*** Supplied material ***

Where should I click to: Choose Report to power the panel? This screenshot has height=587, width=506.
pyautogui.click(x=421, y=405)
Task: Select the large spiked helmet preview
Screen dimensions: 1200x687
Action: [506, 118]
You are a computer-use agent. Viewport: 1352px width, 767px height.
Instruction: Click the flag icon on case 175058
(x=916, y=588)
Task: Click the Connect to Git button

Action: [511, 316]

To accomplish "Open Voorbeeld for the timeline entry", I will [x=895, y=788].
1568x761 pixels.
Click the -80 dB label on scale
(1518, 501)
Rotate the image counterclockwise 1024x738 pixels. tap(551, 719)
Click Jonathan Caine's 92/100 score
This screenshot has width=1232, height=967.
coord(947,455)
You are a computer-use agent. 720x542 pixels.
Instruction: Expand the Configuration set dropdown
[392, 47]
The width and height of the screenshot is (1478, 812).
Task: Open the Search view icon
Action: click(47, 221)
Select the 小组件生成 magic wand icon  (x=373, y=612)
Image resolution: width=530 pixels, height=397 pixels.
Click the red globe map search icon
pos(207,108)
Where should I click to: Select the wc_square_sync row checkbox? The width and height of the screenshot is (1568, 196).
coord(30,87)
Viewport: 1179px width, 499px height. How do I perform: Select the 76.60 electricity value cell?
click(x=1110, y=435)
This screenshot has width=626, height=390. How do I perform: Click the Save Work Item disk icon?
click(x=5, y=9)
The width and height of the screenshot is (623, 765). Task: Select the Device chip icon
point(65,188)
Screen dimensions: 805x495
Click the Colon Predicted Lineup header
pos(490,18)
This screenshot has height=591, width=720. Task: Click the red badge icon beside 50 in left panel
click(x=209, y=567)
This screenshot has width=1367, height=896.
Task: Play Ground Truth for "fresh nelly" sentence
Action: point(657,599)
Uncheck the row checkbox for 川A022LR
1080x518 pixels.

*** End of Supplied material ***

Activity
After finding the line that contains "Select the 小组件生成" in the records above, copy that line and each one after it exactly, through the final line.

Exercise solution
Select the 小组件生成 magic wand icon  (x=373, y=612)
Image resolution: width=530 pixels, height=397 pixels.
Click the red globe map search icon
pos(207,108)
Where should I click to: Select the wc_square_sync row checkbox? The width and height of the screenshot is (1568, 196).
coord(30,87)
Viewport: 1179px width, 499px height. How do I perform: Select the 76.60 electricity value cell?
click(x=1110, y=435)
This screenshot has width=626, height=390. How do I perform: Click the Save Work Item disk icon?
click(x=5, y=9)
The width and height of the screenshot is (623, 765). Task: Select the Device chip icon
point(65,188)
Screen dimensions: 805x495
Click the Colon Predicted Lineup header
pos(490,18)
This screenshot has height=591, width=720. Task: Click the red badge icon beside 50 in left panel
click(x=209, y=567)
This screenshot has width=1367, height=896.
Task: Play Ground Truth for "fresh nelly" sentence
Action: point(657,599)
Uncheck the row checkbox for 川A022LR
1080x518 pixels.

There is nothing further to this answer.